* **Prompt**:
The full set of entries, reproduced exactly, is the expected answer.

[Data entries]
****************************************

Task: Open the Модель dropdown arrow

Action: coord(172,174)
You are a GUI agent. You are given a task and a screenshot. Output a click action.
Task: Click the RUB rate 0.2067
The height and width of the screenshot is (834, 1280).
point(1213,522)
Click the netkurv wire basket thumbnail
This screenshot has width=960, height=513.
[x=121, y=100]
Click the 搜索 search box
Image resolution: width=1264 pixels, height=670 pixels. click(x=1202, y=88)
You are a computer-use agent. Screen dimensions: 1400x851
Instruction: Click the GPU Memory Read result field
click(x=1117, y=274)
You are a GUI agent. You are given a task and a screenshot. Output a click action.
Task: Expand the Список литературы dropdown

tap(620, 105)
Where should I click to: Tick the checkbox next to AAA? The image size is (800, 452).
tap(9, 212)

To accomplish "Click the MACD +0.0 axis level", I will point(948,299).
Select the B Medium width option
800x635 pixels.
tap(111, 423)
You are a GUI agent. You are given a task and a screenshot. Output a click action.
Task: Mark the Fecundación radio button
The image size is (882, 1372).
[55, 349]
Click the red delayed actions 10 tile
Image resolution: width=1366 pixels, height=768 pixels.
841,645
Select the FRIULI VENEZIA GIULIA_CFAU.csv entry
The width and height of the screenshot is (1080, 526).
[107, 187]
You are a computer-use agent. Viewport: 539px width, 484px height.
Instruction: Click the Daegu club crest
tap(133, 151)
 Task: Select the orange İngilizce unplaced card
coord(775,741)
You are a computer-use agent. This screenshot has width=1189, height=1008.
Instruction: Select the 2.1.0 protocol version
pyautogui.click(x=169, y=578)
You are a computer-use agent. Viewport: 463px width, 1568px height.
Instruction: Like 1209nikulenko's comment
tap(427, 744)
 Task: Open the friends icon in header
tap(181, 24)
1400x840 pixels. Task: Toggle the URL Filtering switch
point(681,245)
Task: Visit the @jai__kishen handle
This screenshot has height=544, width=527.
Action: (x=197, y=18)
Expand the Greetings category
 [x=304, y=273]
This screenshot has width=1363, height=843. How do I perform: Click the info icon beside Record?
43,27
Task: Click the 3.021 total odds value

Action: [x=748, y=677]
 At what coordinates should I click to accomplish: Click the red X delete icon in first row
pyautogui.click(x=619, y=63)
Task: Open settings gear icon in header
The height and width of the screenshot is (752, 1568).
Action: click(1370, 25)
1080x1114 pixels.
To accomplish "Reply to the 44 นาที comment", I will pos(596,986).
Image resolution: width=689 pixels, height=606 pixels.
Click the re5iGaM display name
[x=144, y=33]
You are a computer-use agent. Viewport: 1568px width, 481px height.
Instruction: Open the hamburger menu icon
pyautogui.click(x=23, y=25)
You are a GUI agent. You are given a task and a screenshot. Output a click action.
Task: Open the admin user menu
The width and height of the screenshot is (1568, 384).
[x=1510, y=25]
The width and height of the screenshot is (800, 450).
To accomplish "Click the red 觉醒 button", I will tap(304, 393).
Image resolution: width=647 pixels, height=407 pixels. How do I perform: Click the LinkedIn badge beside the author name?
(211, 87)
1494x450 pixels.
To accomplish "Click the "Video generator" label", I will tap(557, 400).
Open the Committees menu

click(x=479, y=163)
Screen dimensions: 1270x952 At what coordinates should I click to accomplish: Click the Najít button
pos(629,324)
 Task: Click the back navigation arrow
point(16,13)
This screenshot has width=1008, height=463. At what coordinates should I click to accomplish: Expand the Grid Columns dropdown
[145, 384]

****************************************

* **Answer**:
Task: Open the Модель dropdown arrow

Action: coord(172,174)
You are a GUI agent. You are given a task and a screenshot. Output a click action.
Task: Click the RUB rate 0.2067
The height and width of the screenshot is (834, 1280).
point(1213,522)
Click the netkurv wire basket thumbnail
This screenshot has width=960, height=513.
[x=121, y=100]
Click the 搜索 search box
Image resolution: width=1264 pixels, height=670 pixels. click(x=1202, y=88)
You are a computer-use agent. Screen dimensions: 1400x851
Instruction: Click the GPU Memory Read result field
click(x=1117, y=274)
You are a GUI agent. You are given a task and a screenshot. Output a click action.
Task: Expand the Список литературы dropdown

tap(620, 105)
Where should I click to: Tick the checkbox next to AAA? The image size is (800, 452).
tap(9, 212)

To accomplish "Click the MACD +0.0 axis level", I will point(948,299).
Select the B Medium width option
800x635 pixels.
tap(111, 423)
You are a GUI agent. You are given a task and a screenshot. Output a click action.
Task: Mark the Fecundación radio button
The image size is (882, 1372).
[55, 349]
Click the red delayed actions 10 tile
Image resolution: width=1366 pixels, height=768 pixels.
841,645
Select the FRIULI VENEZIA GIULIA_CFAU.csv entry
The width and height of the screenshot is (1080, 526).
[107, 187]
You are a computer-use agent. Viewport: 539px width, 484px height.
Instruction: Click the Daegu club crest
tap(133, 151)
 Task: Select the orange İngilizce unplaced card
coord(775,741)
You are a computer-use agent. This screenshot has width=1189, height=1008.
Instruction: Select the 2.1.0 protocol version
pyautogui.click(x=169, y=578)
You are a computer-use agent. Viewport: 463px width, 1568px height.
Instruction: Like 1209nikulenko's comment
tap(427, 744)
 Task: Open the friends icon in header
tap(181, 24)
1400x840 pixels. Task: Toggle the URL Filtering switch
point(681,245)
Task: Visit the @jai__kishen handle
This screenshot has height=544, width=527.
Action: (x=197, y=18)
Expand the Greetings category
 [x=304, y=273]
This screenshot has width=1363, height=843. How do I perform: Click the info icon beside Record?
43,27
Task: Click the 3.021 total odds value

Action: [x=748, y=677]
 At what coordinates should I click to accomplish: Click the red X delete icon in first row
pyautogui.click(x=619, y=63)
Task: Open settings gear icon in header
The height and width of the screenshot is (752, 1568).
Action: click(1370, 25)
1080x1114 pixels.
To accomplish "Reply to the 44 นาที comment", I will pos(596,986).
Image resolution: width=689 pixels, height=606 pixels.
Click the re5iGaM display name
[x=144, y=33]
You are a computer-use agent. Viewport: 1568px width, 481px height.
Instruction: Open the hamburger menu icon
pyautogui.click(x=23, y=25)
You are a GUI agent. You are given a task and a screenshot. Output a click action.
Task: Open the admin user menu
The width and height of the screenshot is (1568, 384).
[x=1510, y=25]
The width and height of the screenshot is (800, 450).
To accomplish "Click the red 觉醒 button", I will tap(304, 393).
Image resolution: width=647 pixels, height=407 pixels. How do I perform: Click the LinkedIn badge beside the author name?
(211, 87)
1494x450 pixels.
To accomplish "Click the "Video generator" label", I will tap(557, 400).
Open the Committees menu

click(x=479, y=163)
Screen dimensions: 1270x952 At what coordinates should I click to accomplish: Click the Najít button
pos(629,324)
 Task: Click the back navigation arrow
point(16,13)
This screenshot has width=1008, height=463. At what coordinates should I click to accomplish: Expand the Grid Columns dropdown
[145, 384]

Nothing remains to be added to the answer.